• Document:
-- -- --

# When's Your Party?



## jodi franco (Jul 13, 2008)

I usually plan mine for the weekend before Halloween. I always had people complaining that they couldn't come because of 'other' obligations the weekend closest to Halloween, so I started planning mine for the weekend before. I'm not even sure if I'm going to have one this year. It seems like an awful lot of work just for the guests to come for an hour or two then leave by 11. So I'm still up in the air about this year...


----------



## obcessedwithit (Jul 13, 2009)

This will be my 9th year. I always have mind the weekend before Halloween. It gives me time to get the graveyard down and put away during the next week. And all you guys know you have to work really hard for all the new props you made for this year and find more storage space. Not to mention all the 75% off stuff you buy after halloween lol.........

-- -- --

• Dataset content:

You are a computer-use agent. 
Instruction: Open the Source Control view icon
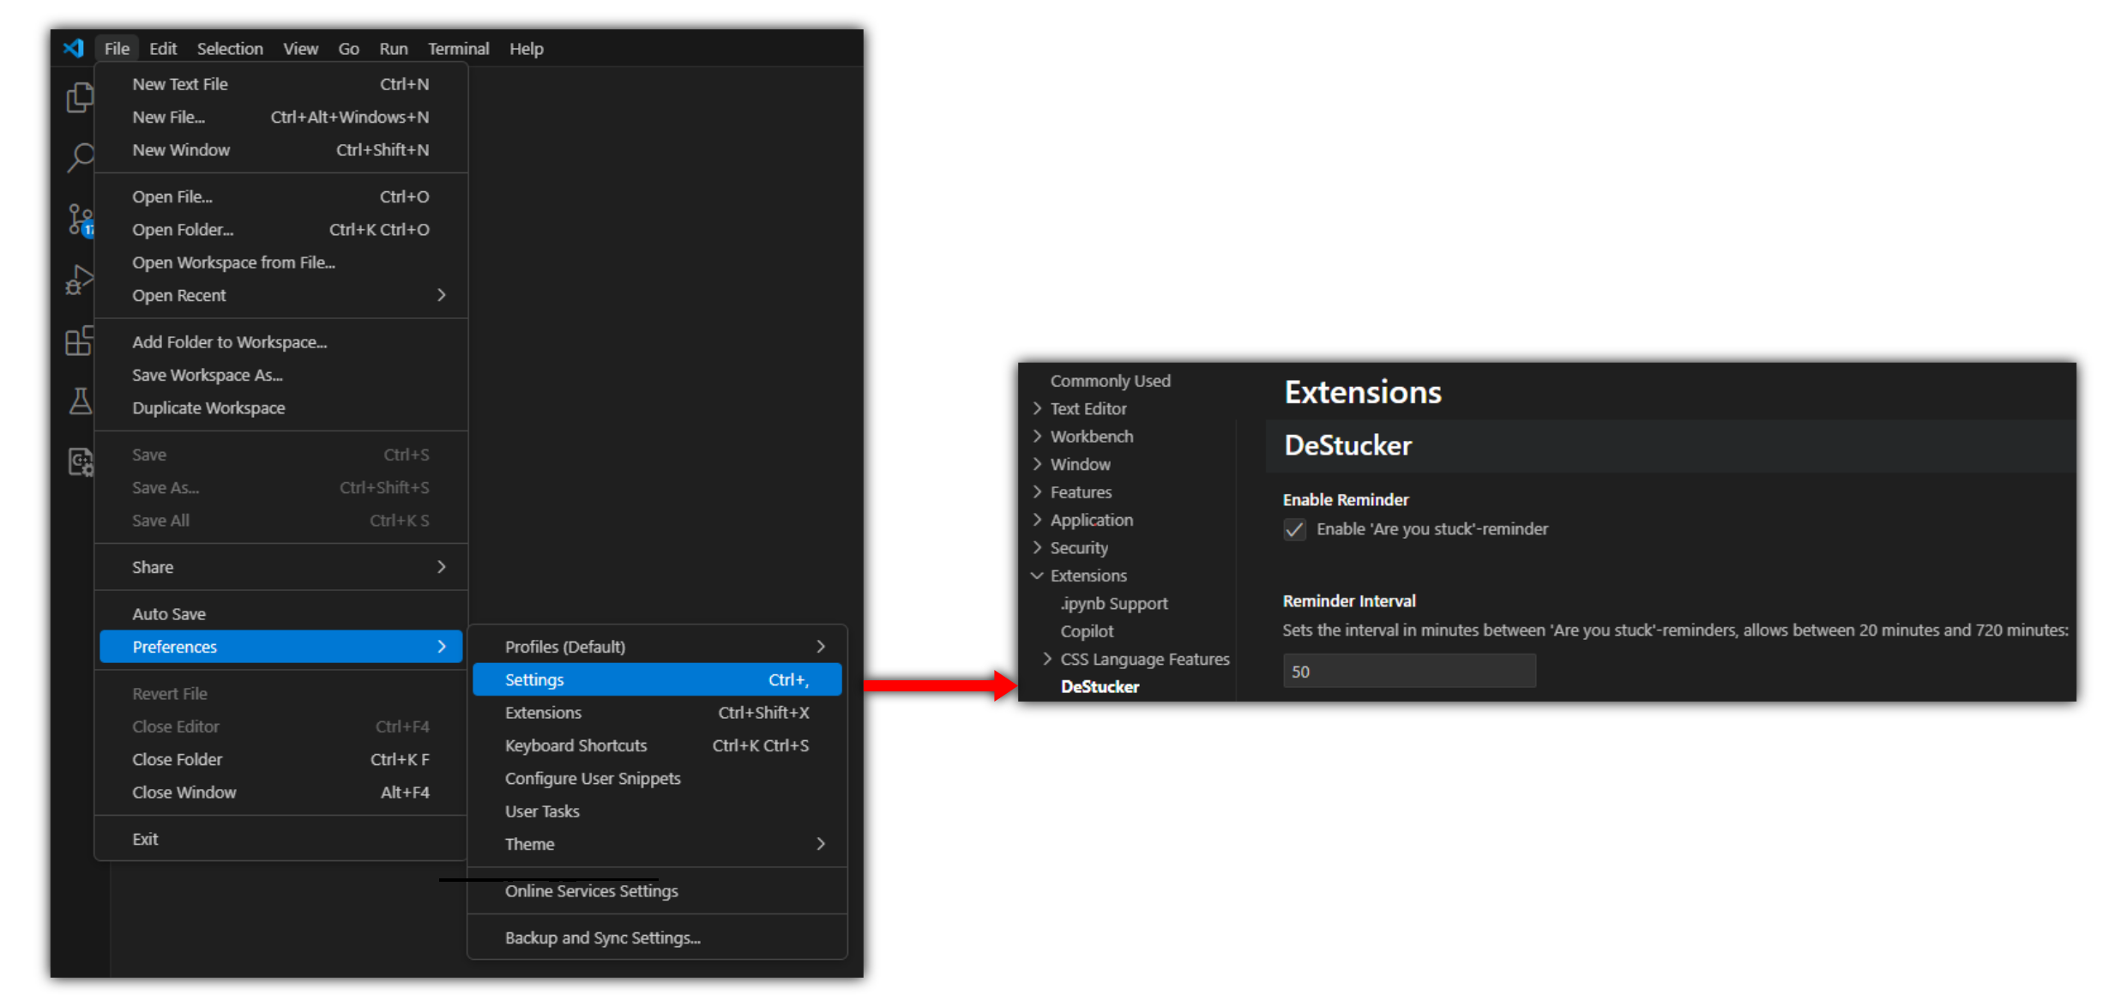coord(79,220)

-- -- --

• Exercise tasks:
1. In the Halloween party thread, why does jodi franco hold the party on the weekend before Halloween instead of the weekend closest to it? Answer in one to three sentences.
2. Answer these questions from the Halloween party thread:
(a) How many years has obcessedwithit been holding the party?
(b) By what hour, according to jodi franco, do guests leave?
(c) What discount is mentioned for items bought after Halloween?
3. Pick up the Halloween party thread from the point where it ends.

• Answers given:
1. People kept complaining that they couldn't come on the weekend closest to Halloween because of other obligations. So jodi franco moved the party to the weekend before.

2.
(a) This will be the 9th year.
(b) By 11.
(c) 75% off.

3.
----------



## HeatherEve1234 (Sep 5, 2008)

We're doing "actual" Halloween. It seems that TOT-ing is really dying off in our area, kids either go to school or mall events or must be going to other neighborhoods - our last 4 years in various St. Paul (MN) neighborhoods have been really disappointing for TOT-ers. Most of our guests don't have kids (we're late 20's - early 30's), and for the ones who do, we start late enough (8, and people trickle in and out all night) that they can put the kids to bed after trick or treating and still come out. 

In previous years I was scared to compete with all the other parties around town, but now I've grown my party into one I'm pretty confident about


----------



## halloweenscreamqueen (Jul 23, 2007)

I'm thinking the same thing Eve... It seems like our little town had a party at the community center and a lot of the kids stayed there. If I end up with 20 or 25 die-hard (pun intended) party animals, we can all gift the TOTers!


----------



## Halloween Princess (Sep 23, 2008)

Mine's the 31st. Gives me as much time as possible to get all the party details and decorations out. We are mid 20s so only two children yet in our group of friends. And we get absolutely zero TOTs. We live on a gravel road where most of the houses have been sold to a developer and people have moved out.


----------



## Caliban (Oct 2, 2007)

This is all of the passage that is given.